By firing manual you can get to know your kiln, better understand the firing process, and even manipulate the work by making changes to the firing schedule. This is good practice especially for beginners learning the firing process and firing techniques. It is my opinion that when firing out work in a kiln you need to be there through the whole process as it’s like giving birth. It is quite simple to do but just takes a bit of monitoring and being able to see the correct cones inside the kiln when it is hot and knowing when to shut the kiln off or start the warm down.

The Sermon

Even though many kilns are digital or use a cone sitter, I am a hardcore manual kiln fire guy. Which means I fire all my kilns , even bisque fire, with shelf cones. Now I will not preach at you like a baptist minister if you choose to fire digital shut off or use a sitter, but in my opinion you are depending on luck to shut down each load. Mistakes like putting in the wrong cone number digitally, wrong hold time, improper sitter set up, improper cone set up in the sitter, or the sitter cone melting in a strange way and not shutting down all can cause a kiln to over fire. I witnessed a kiln melt down when I was a young wart hog and ever since fired manual. Kilns can be like children playing in a sandbox next to the road. For the most part they will be fine but if you forget to check on them in no time flat they will be out playing in traffic. You do not want your kiln to be out playing in traffic. Forgetting your kiln could result in a melt down where all the work shelves and posts become like taffy stuck in there. If you simply do a google search for kiln meltdown you will see some amazing images of things that happened when folks had a bad time with their kilns. You will still have a bad time with your kiln even if monitoring it but those bad times will be less painful and disaster averted by taking corrective action. Amen.

Proper Setup

It depends on what types of shelf cones you have. Cones measure both temperature and work heat. If you use a pyrometer to check your kiln, you will only know temperature. Pyrometers do not measure work heat. Some shelf cones need to be placed in a cone pack while others are self standing. I like to use self standing cones in the peepholes and place them on a small piece of kiln shelf or post. When placing them in the cone pack, be sure to research the recommended angle by the cone manufacture. I set the cone almost to the edge of the shelf, so they are easy to see inside when things heat up, and it all looks the same color. At high temperature, you might be able to make out just a slight outline. Some say not to place it near posts or near elements, but I like it right out in front. Be sure your cone will not attach its self to a pot when it bends, cones like personal space.

Looking in There

When things heat up hotter than a goats butt in a pepper patch it might be hard to see the cone. When you look in there it is best to use welding glasses as you do not want to damage your eyes over the long run. Also, if firing with gas pull the plug and wait a bit as if the kiln is in reduction you may have flames shooting out the peephole. So when you look in there be aware of that flame or you can lose eyebrows or catch your good flannel shirt on fire. Now look in there real slow and find the outline. I try and place the cones in front of a pot to see it better. Another technique is to shine a flashlight in the and have the light reflect off the cone. You can also blow into the hole to slightly cool the cone to see the outline. At times if I was not sure and cold not see it I shut down the kiln to be surer than restarted.

Reading the Cone

Be sure to look at the chart put out by the cone manufacture. Orton has a free chart that you can download here.

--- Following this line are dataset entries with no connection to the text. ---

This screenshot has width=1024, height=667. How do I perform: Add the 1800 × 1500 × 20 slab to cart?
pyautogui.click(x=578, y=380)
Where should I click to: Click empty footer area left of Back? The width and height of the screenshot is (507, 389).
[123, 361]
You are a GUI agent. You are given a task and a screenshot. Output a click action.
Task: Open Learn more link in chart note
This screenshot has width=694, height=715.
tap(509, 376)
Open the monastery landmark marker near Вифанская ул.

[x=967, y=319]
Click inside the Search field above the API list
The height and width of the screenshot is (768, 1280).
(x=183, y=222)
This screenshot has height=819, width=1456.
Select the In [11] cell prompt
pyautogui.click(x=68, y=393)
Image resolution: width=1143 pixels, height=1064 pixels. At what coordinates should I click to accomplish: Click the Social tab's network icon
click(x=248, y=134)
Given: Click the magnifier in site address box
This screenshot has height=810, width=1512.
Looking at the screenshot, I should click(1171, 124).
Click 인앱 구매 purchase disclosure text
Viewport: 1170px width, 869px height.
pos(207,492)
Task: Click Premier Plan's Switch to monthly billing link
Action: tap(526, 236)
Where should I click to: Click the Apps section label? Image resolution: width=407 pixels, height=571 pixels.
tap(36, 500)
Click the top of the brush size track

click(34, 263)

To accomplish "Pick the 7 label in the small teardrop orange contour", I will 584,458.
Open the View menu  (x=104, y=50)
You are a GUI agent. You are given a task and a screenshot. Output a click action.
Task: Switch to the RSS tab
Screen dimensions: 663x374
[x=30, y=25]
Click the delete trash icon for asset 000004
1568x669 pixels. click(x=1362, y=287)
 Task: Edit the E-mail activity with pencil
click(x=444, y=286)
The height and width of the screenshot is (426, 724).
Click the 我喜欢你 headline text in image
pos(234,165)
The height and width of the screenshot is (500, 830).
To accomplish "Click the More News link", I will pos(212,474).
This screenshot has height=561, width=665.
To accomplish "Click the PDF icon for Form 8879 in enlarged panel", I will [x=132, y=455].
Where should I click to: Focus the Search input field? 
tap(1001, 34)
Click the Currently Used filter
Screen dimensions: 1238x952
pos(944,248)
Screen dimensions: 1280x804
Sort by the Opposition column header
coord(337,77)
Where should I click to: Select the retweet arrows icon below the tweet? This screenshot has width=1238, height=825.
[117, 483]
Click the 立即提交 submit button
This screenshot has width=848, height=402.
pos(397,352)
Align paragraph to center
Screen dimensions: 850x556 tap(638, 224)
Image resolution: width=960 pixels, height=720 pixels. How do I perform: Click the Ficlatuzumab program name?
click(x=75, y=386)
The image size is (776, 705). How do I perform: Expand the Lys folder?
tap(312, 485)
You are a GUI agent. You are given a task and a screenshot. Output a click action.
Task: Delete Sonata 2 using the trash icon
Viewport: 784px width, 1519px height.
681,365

Also, be sure to check the cone manufacture bend chart. You can see an example here.

Checking the Kiln

Each kiln is different But here is the schedule I use for both bisque and glaze fire to cone 5/6 when firing manual.

Hour 1 & 2 – Check each hour
Hour 3&4 – Check each 30 min
Hour 5 to Cone Drop – Check every 15 min

Below are some examples and tips on what the cone will look like inside the kiln and suggestions on when you might want to shut it down.

When to Shut It Down

Each kiln is different and the rate of the cone drop will change based on temperature and work heat.

If you have the cone that matches the firing, say a cone 5 shelf cones and you want a cone 5 firing, you want to shut it down at the slight bend.

Below is what a slight bend looks like base off the recommended bend chart of Orton.

If you have the cone that matches the firing, a cone 5 shelf cone, and you want a cone 5.5 firing, you want to shut it down at the half bend.
I go to the half bend for most of my firings. By going to the half bend you can properly bring to temperature shelves that may be running a bit cooler slightly.
A half bend for a cone 5.5 firing will look like this:

If you have cone 5 shelf cones and would like a cone 6 firing, you would do a full cone bend. It will look like this:

If you are all out of cones and only have a cone 5 shelf cones and would like to fire to cone 6.5 you would do a full bend plus 15 min.
It will look like this:

If you missed a check because you fell a sleep or the cows got out you can still tell about how much time you missed as you will have hard full bends and soft full bends. A soft full bend the cone will look like melted chocolate but be blistered and bubbled out but not a puddle. It will look a bit like below. Here I was out of cone 6 but used a cone 5 plus 30 min to reach a cone 7 for a bottom shelf. So I intentionally over fired to bring to temp a cone 7 glaze test on a bottom shelf.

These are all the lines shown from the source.